ペットボトルの水、賞味期限切れでも飲める! お茶やジュースと違う理由とは?
一般的なイメージとして、「賞味期限が切れたものは飲んだり食べたりしないほうがいい」と考えてしまいがちですが、ペットボトル入りの水については例外のようです。日本ミネラルウォーター協会の専務理事・事務局長の渡辺健介さんに詳しくお話を伺いました。
「水が他のドリンクと大きく違うのは、その安定性です。お茶やジュースは酸化したり成分変化していきますし、コーヒーは分離します。水は化学的に単一の物質なので変化しません。ミネラル分が沈殿する程度なんです」と渡辺さん。

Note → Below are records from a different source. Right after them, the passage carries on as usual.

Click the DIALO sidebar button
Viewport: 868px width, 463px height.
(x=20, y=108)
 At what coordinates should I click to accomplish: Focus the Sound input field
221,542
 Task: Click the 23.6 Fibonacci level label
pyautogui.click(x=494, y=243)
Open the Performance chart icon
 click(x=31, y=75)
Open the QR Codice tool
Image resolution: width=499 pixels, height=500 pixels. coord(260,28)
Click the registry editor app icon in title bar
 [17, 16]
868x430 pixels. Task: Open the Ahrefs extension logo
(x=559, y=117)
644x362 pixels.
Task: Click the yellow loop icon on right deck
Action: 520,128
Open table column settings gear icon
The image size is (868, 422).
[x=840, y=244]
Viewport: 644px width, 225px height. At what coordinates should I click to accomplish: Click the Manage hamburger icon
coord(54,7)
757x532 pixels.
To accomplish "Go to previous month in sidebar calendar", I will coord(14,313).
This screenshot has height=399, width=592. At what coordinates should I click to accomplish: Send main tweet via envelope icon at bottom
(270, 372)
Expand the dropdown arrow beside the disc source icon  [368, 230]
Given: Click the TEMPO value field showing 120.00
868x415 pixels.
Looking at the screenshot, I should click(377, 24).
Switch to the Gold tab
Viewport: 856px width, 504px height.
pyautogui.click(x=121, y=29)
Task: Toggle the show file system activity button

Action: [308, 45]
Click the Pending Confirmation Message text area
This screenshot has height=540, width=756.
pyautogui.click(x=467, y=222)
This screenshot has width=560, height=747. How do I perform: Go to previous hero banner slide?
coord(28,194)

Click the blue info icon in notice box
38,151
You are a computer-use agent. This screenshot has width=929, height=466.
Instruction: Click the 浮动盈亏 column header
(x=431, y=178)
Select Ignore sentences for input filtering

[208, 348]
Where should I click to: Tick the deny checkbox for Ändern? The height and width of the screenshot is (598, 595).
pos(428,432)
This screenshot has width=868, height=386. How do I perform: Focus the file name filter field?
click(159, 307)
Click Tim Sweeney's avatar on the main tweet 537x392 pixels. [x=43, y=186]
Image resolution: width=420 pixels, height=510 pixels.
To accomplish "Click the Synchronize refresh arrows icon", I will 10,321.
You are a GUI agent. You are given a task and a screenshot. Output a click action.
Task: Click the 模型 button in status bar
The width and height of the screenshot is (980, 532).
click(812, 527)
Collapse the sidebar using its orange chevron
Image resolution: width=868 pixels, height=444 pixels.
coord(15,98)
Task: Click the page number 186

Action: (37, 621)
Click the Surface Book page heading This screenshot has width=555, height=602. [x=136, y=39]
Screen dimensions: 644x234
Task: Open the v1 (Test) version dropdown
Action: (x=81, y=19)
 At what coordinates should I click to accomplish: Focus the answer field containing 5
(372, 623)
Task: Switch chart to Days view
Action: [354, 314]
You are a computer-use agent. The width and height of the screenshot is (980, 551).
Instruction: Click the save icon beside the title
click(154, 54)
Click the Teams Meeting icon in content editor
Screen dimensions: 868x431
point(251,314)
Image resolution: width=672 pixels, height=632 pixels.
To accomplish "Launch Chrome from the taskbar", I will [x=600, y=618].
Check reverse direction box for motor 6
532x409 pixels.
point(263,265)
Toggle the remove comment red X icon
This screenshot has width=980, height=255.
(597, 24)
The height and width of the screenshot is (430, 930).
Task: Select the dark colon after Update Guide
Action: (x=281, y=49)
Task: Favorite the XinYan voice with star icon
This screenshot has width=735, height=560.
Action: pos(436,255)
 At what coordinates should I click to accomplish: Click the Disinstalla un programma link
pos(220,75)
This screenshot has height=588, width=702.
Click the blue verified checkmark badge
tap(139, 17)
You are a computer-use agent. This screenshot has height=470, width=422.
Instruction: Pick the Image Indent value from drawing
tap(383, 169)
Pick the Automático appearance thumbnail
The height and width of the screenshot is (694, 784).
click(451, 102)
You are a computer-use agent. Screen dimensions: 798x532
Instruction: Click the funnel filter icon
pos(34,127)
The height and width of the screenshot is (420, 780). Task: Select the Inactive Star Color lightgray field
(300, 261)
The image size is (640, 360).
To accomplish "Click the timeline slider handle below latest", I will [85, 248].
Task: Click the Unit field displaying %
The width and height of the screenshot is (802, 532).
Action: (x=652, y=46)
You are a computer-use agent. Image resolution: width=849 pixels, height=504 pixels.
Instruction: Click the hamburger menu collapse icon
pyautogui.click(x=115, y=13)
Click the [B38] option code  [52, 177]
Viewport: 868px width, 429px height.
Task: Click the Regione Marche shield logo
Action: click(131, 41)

適切な保存環境に置いておけば、ペットボトルの水はほとんど成分変化しないのだそうです。
特に、日本のメーカーのミネラルウォーターは、加熱殺菌かろ過除菌を経てボトリングしているものがほとんどで、微生物が含まれていないと言います。
災害などの非常時、ペットボトルの水しかないことも・・・
人間の体の約6割は水分(成人の場合)。厚生労働省のページによると、60kgの男性の場合、1日に2.5Lの飲み水が必要とされています。体の水分の5%を失うと、脱水症や熱中症のリスクが上がります。
災害が起きて水が不足すると、命の危機にもつながります。災害時には自治体から水の配給がありますが、災害発生から救援体制が整うまでには、およそ3日間を要すると言われています。それまでの間、飲み水が全くないと大変なことに。
「ペットボトルの水は、多少賞味期限が切れても飲める」と覚えておけば、いざという時に安心ですね。
ペットボトルの水の備蓄は不可欠です。なお、飲み終わった後の空容器は、災害時に水の配給を受ける際にも使うことができます。
※出典:厚生労働省「健康のため水を飲もう推進運動」
ペットボトルの飲料もローリングストックがおすすめ
ペットボトルの飲料は保存性に優れていて大変便利ですね。特に水は災害時や他に手元に飲料がない時に「多少賞味期限が切れても飲める」と覚えておくと安心です。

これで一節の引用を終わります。